HP Refocuses Its Security Efforts in Light of Sony Hack, Company Split

By Sean Michael Kerner  |  Posted 2015-01-10 Print this article Print
HP security

HP's top security executive discusses how security conversations have changed in the post-Sony hack era and why.

The security landscape in 2015 is already shifting, as organizations big and small try to avoid ending up as a victim of a data breach like the one that took a toll on Sony Pictures. The impact of the Sony breach is being felt at Hewlett-Packard as the company aims to protect itself and its customers in a year that is set to bring great change.

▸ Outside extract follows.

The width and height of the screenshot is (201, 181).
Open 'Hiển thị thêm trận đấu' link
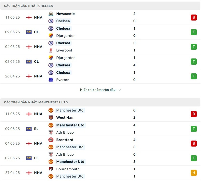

Although changes in the market are likely in the year ahead, Art Gilliland, senior vice president and general manager of Enterprise Security Products at HP, noted that many of the attacks in recent months have stayed consistent and the Sony attack is an example of issues that have been talked about for a while.

One of those issues is the risk of co-operative attacks, where there is an adversarial entity that has an objective of breaching a specific organization.

"What is different about the Sony attack is that it is the first time that we've seen what we believe to be nation-state sponsored cyber-damage," Gilliland told eWEEK.

As opposed to being just an attack to steal information, Gilliland believes real damage was done to Sony as an act of cyber-terrorism.

The U.S Federal Bureau of Investigation confirmed on Dec. 19 that North Korea was behind the Sony attack. While the FBI has blamed North Korea, other security experts have alleged that one or more former Sony employees may have worked with the attackers.

The risk of insider threats is another key trend that concerns Gilliland. In his view, historically there has been an over-reliance on system level monitoring that is focused on protecting servers, desktops and laptops. With the system level monitoring approach, the goal is to prevent the protected systems from being infiltrated.

"Sony is just one of many that prove that method of protection isn't working, partly because of the insider problem," Gilliland said.

The reason this is such a problem is that there are users who have broad permissions to access data to do their jobs. Those users can do good work with their access—or they can do bad things.

"The change that is going to occur is that we need to be a lot more information- and identity-centric in the way that we think about security going forward," Gilliland said.